What you will do: In the records below, begin at the line containing "Where should I click to: Activate" and end at the line containing "Task: Click the neutral face icon beside 目标院校"; quote every line in that span exactly, including both boundary lines, and no others.

Supplied information:
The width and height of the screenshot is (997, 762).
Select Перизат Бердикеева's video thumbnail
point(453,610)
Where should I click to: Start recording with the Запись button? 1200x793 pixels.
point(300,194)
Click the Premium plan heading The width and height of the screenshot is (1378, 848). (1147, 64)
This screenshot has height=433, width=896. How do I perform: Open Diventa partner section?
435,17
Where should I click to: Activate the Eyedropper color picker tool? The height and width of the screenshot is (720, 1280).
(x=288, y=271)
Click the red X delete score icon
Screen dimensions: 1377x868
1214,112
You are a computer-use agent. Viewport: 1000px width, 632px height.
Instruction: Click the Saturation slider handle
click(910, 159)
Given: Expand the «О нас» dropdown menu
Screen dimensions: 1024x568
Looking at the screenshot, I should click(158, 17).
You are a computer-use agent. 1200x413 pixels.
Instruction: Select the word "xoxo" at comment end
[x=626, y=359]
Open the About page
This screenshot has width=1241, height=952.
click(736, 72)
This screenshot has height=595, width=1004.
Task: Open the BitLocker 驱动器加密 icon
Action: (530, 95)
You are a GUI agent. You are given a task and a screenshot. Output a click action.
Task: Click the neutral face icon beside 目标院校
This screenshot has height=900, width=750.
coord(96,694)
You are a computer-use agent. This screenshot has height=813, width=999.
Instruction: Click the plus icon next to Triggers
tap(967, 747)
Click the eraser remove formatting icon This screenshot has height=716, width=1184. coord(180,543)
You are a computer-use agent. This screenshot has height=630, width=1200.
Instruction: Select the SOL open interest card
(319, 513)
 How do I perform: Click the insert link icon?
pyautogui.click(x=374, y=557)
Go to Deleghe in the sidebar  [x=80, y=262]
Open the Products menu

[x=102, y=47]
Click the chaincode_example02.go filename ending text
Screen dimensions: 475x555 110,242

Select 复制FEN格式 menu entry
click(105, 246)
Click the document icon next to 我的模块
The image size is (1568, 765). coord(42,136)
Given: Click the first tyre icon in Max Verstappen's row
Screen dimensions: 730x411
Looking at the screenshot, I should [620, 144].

Problem solution:
Where should I click to: Activate the Eyedropper color picker tool? The height and width of the screenshot is (720, 1280).
(x=288, y=271)
Click the red X delete score icon
Screen dimensions: 1377x868
1214,112
You are a computer-use agent. Viewport: 1000px width, 632px height.
Instruction: Click the Saturation slider handle
click(910, 159)
Given: Expand the «О нас» dropdown menu
Screen dimensions: 1024x568
Looking at the screenshot, I should click(158, 17).
You are a computer-use agent. 1200x413 pixels.
Instruction: Select the word "xoxo" at comment end
[x=626, y=359]
Open the About page
This screenshot has width=1241, height=952.
click(736, 72)
This screenshot has height=595, width=1004.
Task: Open the BitLocker 驱动器加密 icon
Action: (530, 95)
You are a GUI agent. You are given a task and a screenshot. Output a click action.
Task: Click the neutral face icon beside 目标院校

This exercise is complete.